The people were poor, but they and all of their children were
clean and their property was neat.
The first afternoon, Dad and I went to the
back of the hotel where the dive operation was housed. The
Dive Master was a lithe young man in his thirties named Mike
Spiller. Mike was originally from Texas - something about
Texas and diving we never figured out. Visiting, and
staying with Mike, was a young woman named Susan who was a
professional photographer from new York who was doing some
promotional materials for the island tourism. We also met
Sucker, the dive dog, who joined us for every boat trip.
As a Dive Master, Mike was excellent. His knowledge of the
reefs and of the aquatic life made each dive enjoyable. As
a person, Mike and Susan were friendly and outgoing.
Our first dive was at "Black Forest" - a
wall beginning at 40 feet and dropping down to 7,000 feet.
The water here was a bit colder and it was recommended that we
wear our short wet suits. While on the dive, swimming in
the sandy shallows, Mike and I both saw a piece of metal laying
exposed in the sand. Mike got to it first. Not knowing
what it was, he showed it to me. Once I pantomimed a sword
fight and outlined the hilt across my hand, I got the "ah-ha"
look. It was a hilt from an old broadsword.
Our evening meals were spectacular.
The feast they laid out for just the two of us was staggering.
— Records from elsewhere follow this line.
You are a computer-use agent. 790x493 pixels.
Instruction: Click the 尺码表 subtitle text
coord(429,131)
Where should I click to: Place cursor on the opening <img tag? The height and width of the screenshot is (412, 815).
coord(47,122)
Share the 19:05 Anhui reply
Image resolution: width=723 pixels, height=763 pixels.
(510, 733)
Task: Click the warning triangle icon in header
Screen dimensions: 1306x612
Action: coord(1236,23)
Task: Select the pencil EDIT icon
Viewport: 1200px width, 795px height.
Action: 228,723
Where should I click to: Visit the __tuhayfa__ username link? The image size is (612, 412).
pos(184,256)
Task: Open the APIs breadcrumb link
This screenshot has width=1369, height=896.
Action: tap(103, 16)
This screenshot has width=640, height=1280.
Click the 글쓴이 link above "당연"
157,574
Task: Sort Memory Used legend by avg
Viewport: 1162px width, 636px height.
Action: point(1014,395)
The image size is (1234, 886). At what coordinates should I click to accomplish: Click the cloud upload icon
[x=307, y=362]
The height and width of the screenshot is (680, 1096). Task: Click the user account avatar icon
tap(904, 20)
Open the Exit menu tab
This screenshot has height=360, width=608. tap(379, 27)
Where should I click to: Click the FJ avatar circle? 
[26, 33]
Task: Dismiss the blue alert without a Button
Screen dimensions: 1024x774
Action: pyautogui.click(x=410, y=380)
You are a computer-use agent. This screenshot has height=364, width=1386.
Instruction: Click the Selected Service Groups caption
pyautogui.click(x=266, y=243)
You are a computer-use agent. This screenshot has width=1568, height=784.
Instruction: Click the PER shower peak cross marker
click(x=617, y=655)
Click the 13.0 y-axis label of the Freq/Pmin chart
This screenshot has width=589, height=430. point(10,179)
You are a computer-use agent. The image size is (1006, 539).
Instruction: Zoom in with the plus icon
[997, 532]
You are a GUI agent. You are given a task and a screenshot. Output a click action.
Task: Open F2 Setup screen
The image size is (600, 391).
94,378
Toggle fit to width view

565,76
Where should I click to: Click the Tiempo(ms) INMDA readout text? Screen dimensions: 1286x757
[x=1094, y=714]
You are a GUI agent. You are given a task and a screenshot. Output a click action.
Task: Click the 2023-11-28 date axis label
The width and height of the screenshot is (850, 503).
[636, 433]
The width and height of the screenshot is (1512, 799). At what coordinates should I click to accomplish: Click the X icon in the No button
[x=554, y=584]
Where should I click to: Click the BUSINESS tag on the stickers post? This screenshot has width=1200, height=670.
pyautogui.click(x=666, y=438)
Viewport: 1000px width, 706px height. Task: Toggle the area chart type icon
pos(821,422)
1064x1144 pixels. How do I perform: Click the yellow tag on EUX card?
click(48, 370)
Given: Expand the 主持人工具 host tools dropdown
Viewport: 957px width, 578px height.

Meals usually consisted of three meats, fish, seafood, salads,
beverages, and several choices of desert. To think that
most of the items were shipped in made the whole meal more than
a little extravagant...but who were we to complain.
Two o-clock in the morning is early by any
standard - certainly by mine. But this was the time when
the roosters began to crow and the wild burros began to run up
and down the street. First nights are never restful on
trips and this certainly didn't help matters. In the
morning, after hours of crowing which only stopped with the
sun's rising, we learned that the trouble was with one elusive
rooster who had evaded all attempts of capture and demise.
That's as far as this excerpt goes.